BoE: Housing slowdown may depress spending

The Bank of England may have underestimated the impact of the British housing market slowdown on consumer spending, a report showed today.

BoE: Housing slowdown may depress spending

The Bank of England may have underestimated the impact of the British housing market slowdown on consumer spending, a report showed today.

The housing market will probably stay subdued in the short term, which could curb spending by more than the Bank had assumed three months ago, the Bank’s quarterly inflation report said.

It was also possible that the impact of five interest-rate rises since November 2003 had not yet fully worked through, resulting in continued growth in debt servicing burdens.

The Bank’s Monetary Policy Committee (MPC) said consumer spending could rise if recent uncertainty about interest rates and the housing market subsided.

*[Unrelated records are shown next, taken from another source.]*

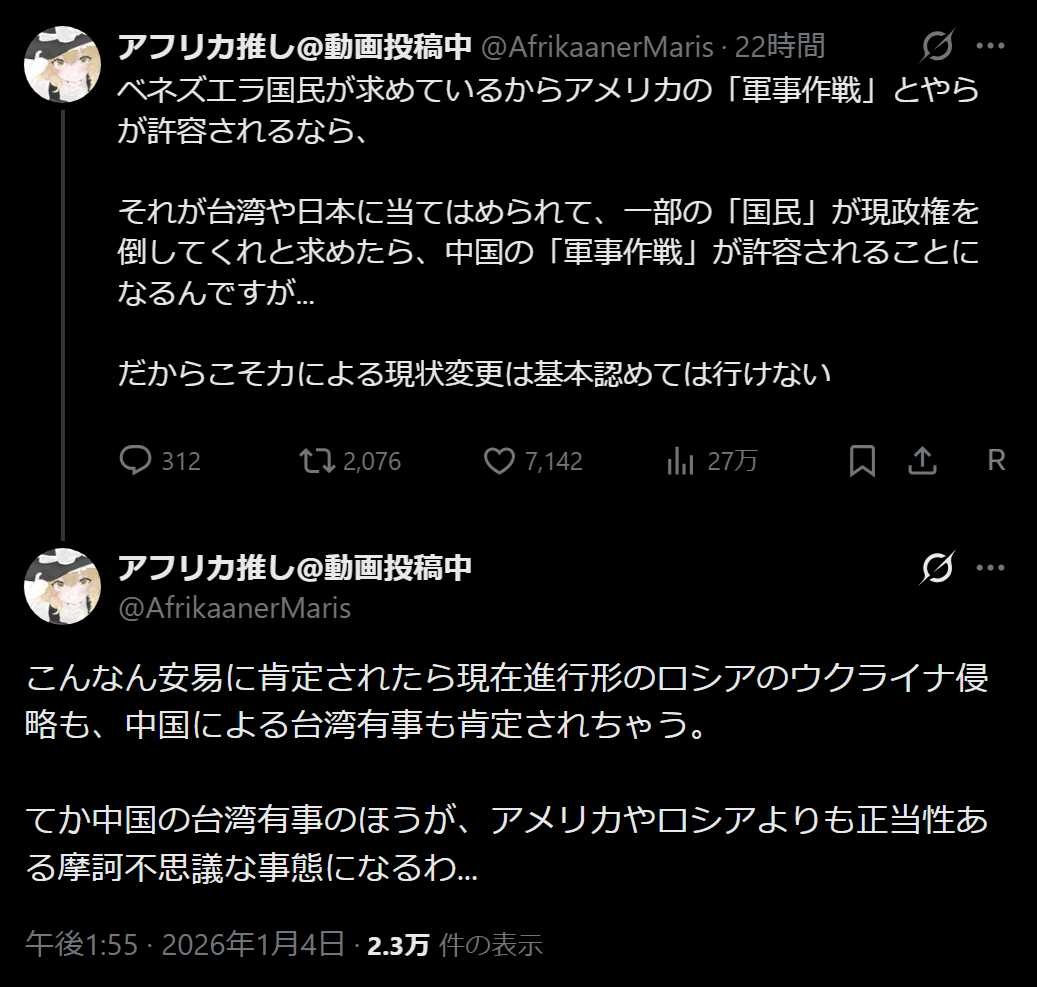Click the Grok icon on the first post

(938, 46)
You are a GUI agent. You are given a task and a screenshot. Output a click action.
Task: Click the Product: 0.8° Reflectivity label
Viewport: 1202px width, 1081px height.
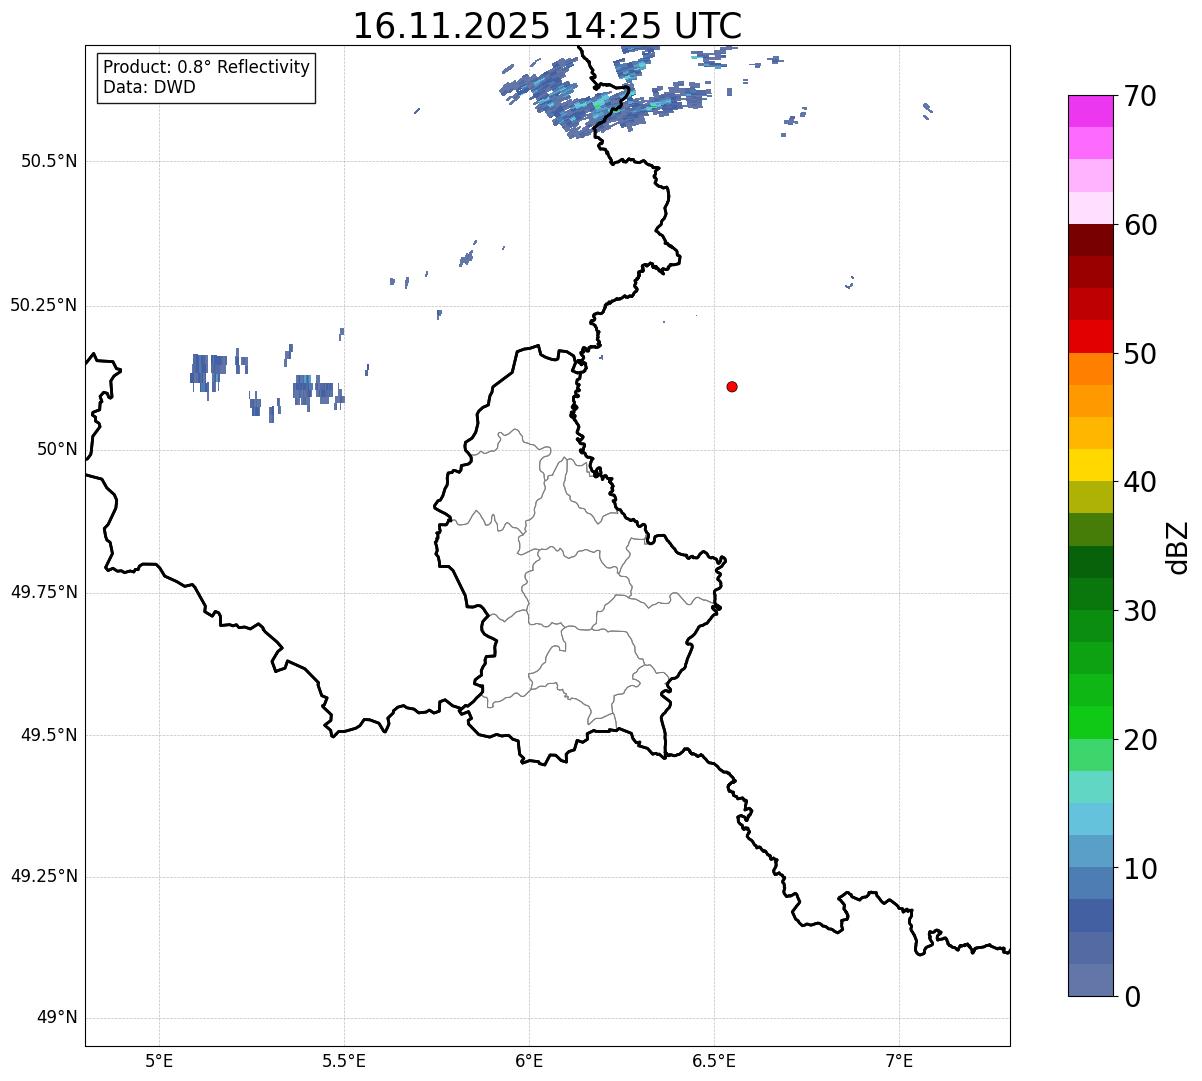pyautogui.click(x=206, y=67)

But the MPC said that, overall, it believed consumption was more likely to fall than to rise.

It said it had noted at its meeting on Monday that considerable uncertainty about strength of consumption and inflation prospects surrounded its expectation that output growth was set to remain near trend, with inflation close to the Chancellor’s 2% target throughout the Bank’s two-year forecast period.

The MPC said that lay behind its decision on Monday to keep interest rates at 4.75% for the ninth month in a row.

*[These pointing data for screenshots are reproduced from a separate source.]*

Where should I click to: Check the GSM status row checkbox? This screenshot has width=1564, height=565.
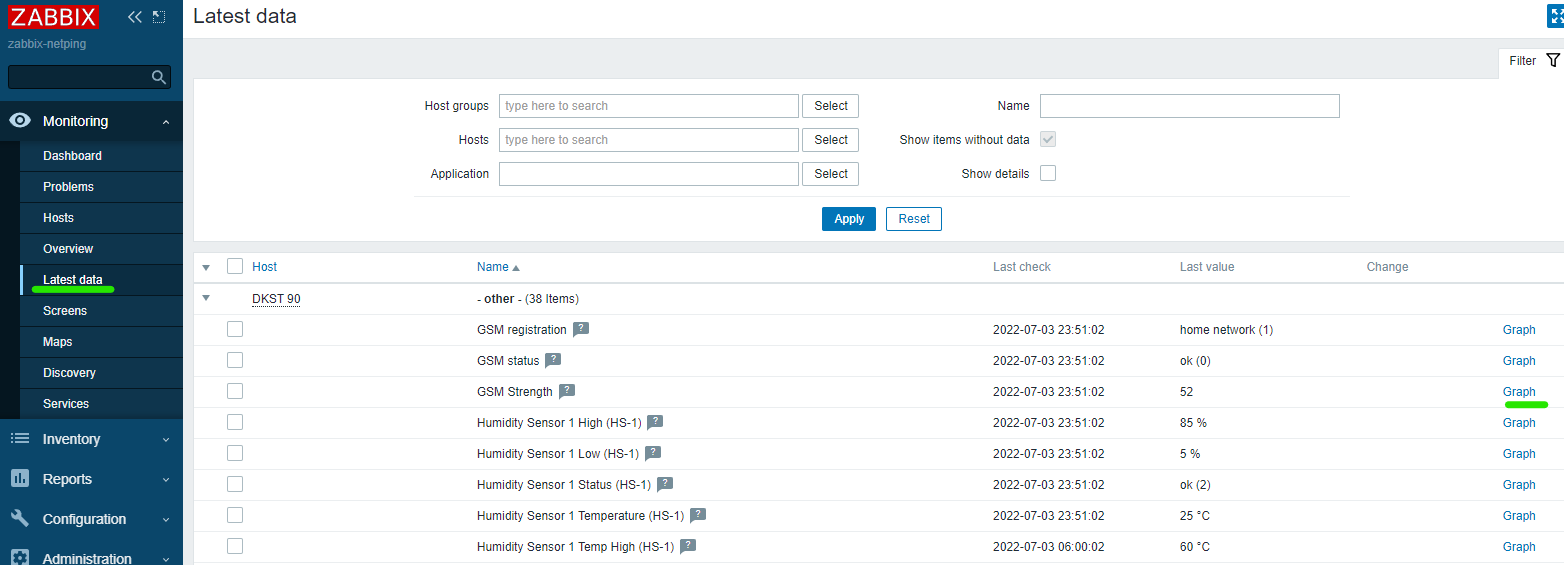[235, 360]
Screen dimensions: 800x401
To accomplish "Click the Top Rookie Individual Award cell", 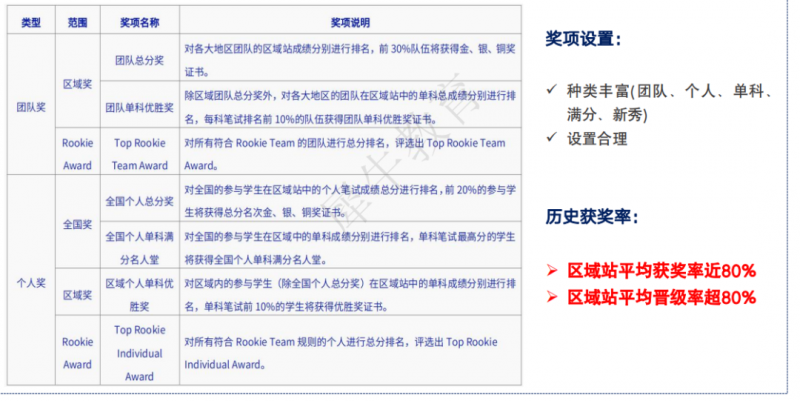I will [x=140, y=353].
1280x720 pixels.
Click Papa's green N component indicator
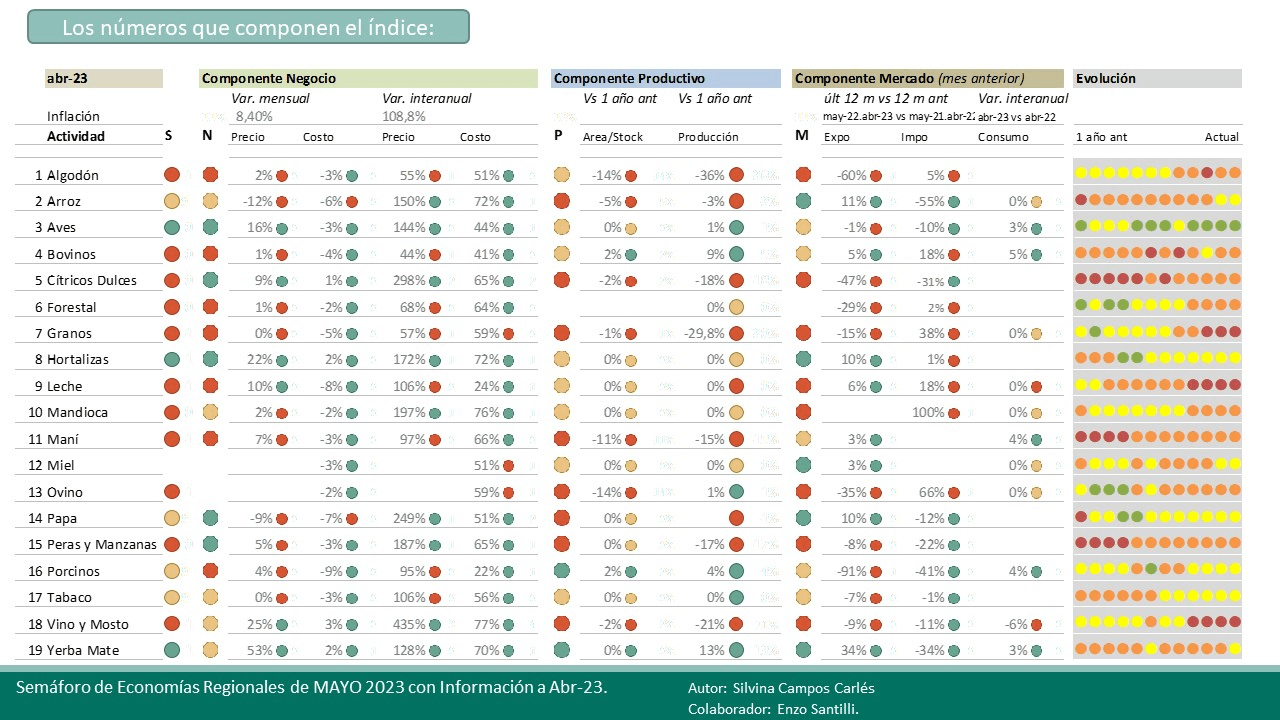coord(210,518)
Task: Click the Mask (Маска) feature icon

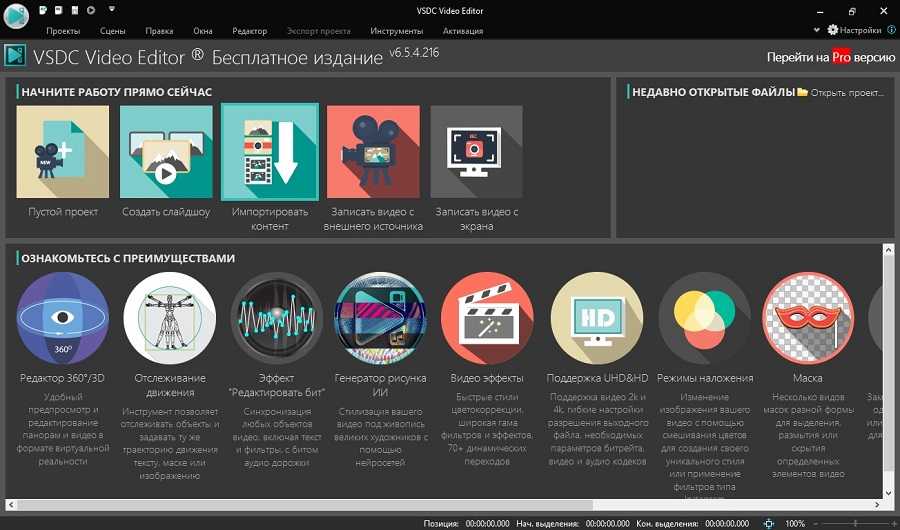Action: [x=808, y=318]
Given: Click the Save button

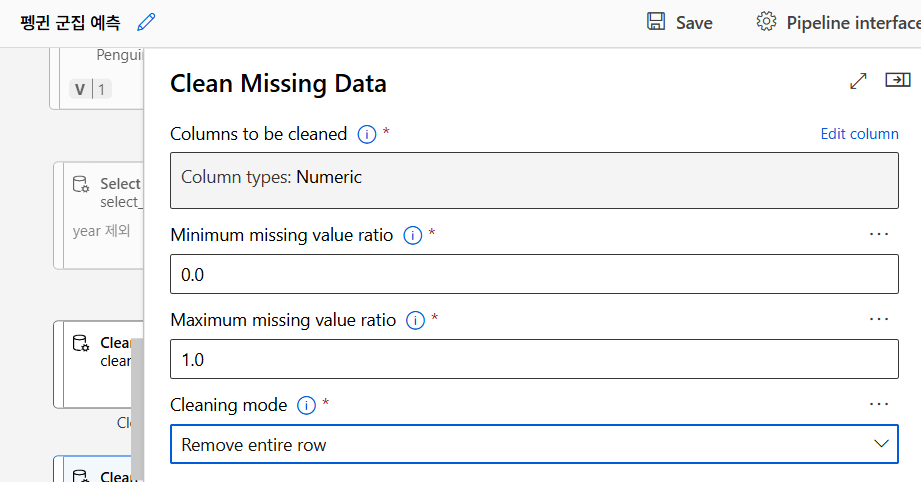Looking at the screenshot, I should pos(693,22).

The report said: “In the light of this outlook and bearing in mind the balance of risks, the Committee judge that no change in the current level of the official interest rate was necessary to keep inflation on track to meet the targets in the medium term.”

Bank Governor Mervyn King later told journalists in a news conference that profit warnings from a number of retailers, business surveys, reports from the high street and official data on retail sales had all pointed to an easing of consumer spending.

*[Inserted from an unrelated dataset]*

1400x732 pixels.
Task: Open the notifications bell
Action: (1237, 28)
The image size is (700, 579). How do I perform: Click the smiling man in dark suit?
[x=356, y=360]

The evidence now suggested that consumption’s contribution to growth in economic activity was lower than for some years.

“The committee’s central view is for household spending growth to recover, but to remain below the average of recent years,” he said.

Mr King said it was impossible to say for certain how the housing market would go in the future.

But he added: “The message of the last three to six months is that it looks as though the house market has stabilised.”

The MPC said it believed inflation would move above Chancellor Gordon Brown’s two per cent target in the near term, partly due to the influence of temporary factors such as higher prices for water and sewerage services.

It would then ease back before settling around the target, the report said.

Mr King said: “The central projection is that inflation remains close to the two per cent target throughout the forecast period.”